**Task details:** Transcribe the line holding "You are a computer-use" together with every line after it, through the end of the records, exactly and with no pictures.

────────

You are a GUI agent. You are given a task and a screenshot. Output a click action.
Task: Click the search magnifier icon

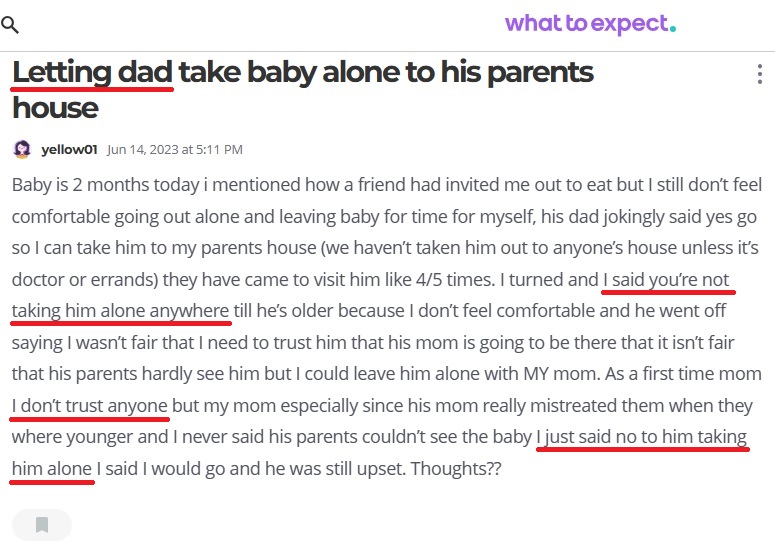[x=10, y=25]
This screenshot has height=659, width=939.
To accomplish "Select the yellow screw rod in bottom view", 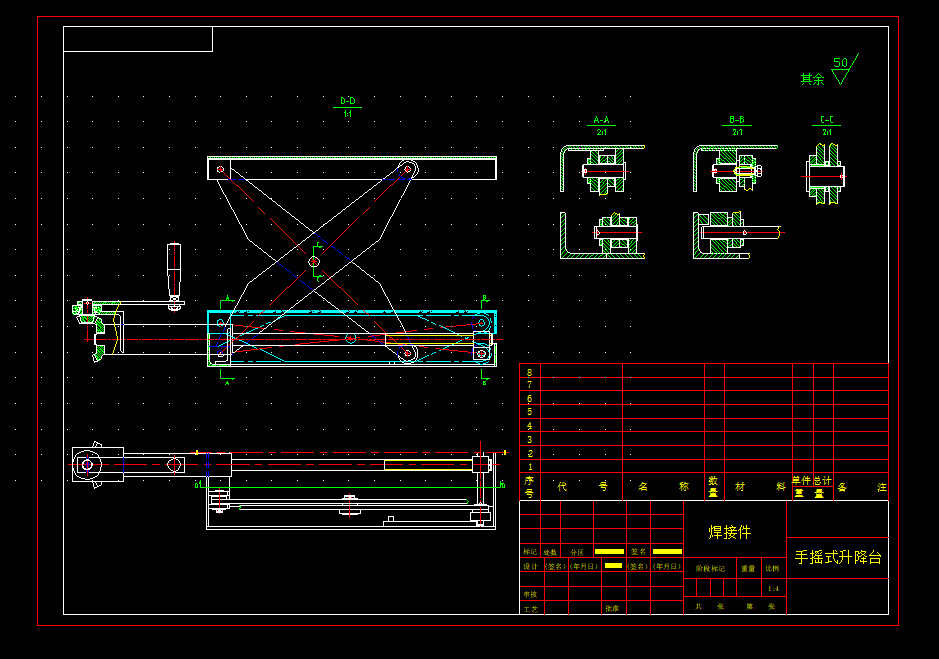I will (428, 465).
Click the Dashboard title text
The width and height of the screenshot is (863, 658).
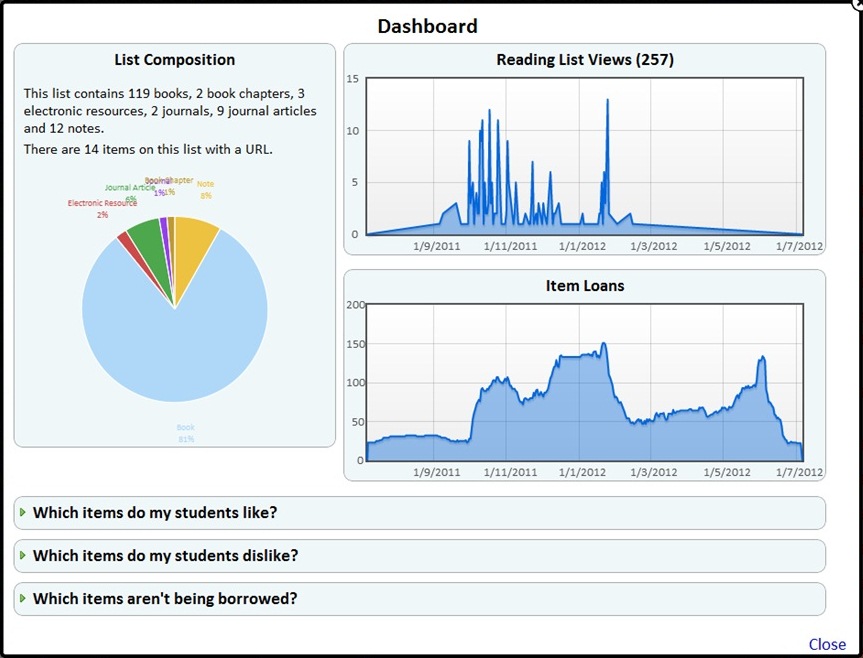(427, 26)
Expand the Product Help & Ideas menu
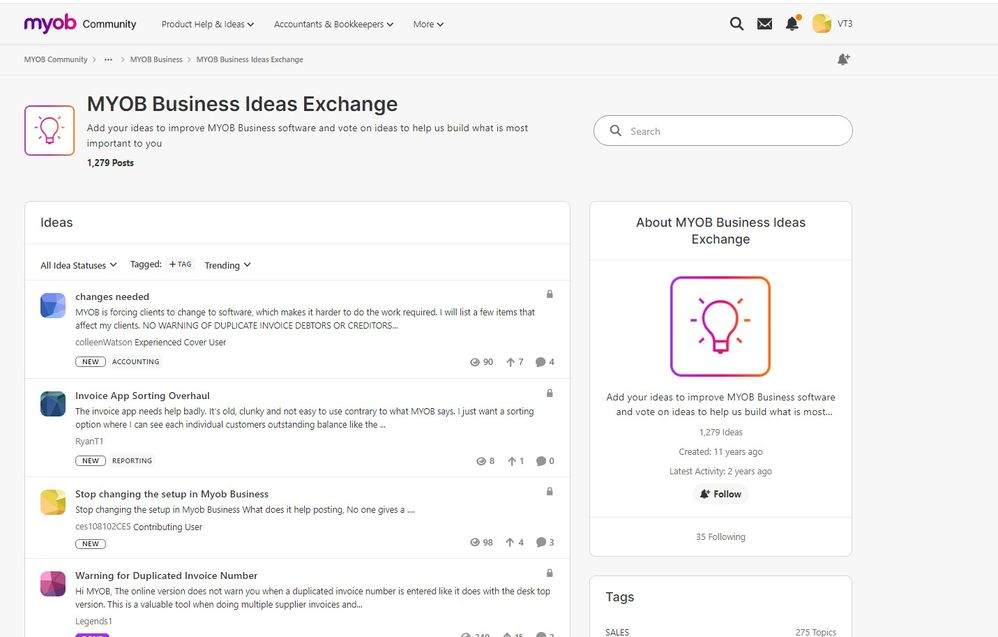 coord(208,24)
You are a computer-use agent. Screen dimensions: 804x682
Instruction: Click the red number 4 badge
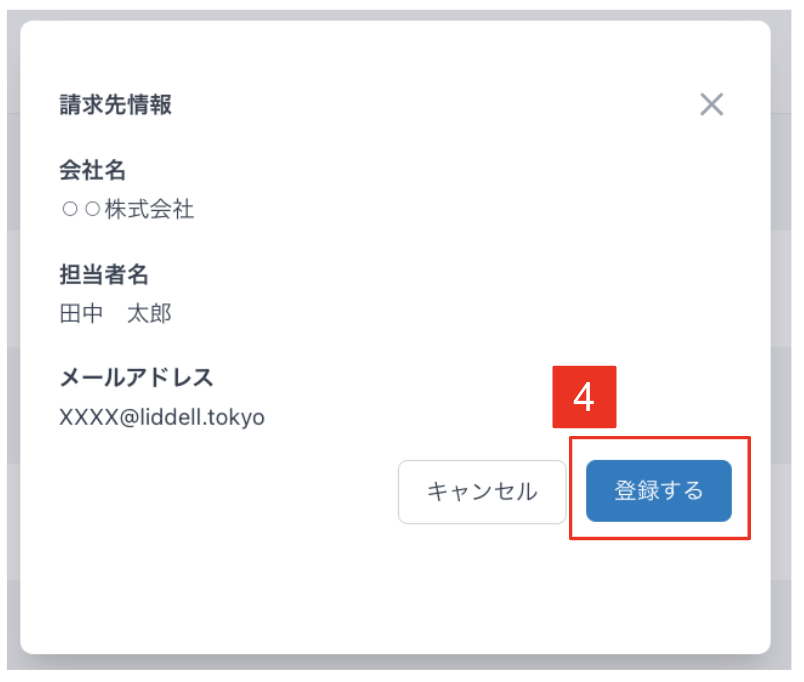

────────

**Task result:**
You are a computer-use agent. Screen dimensions: 804x682
Instruction: Click the red number 4 badge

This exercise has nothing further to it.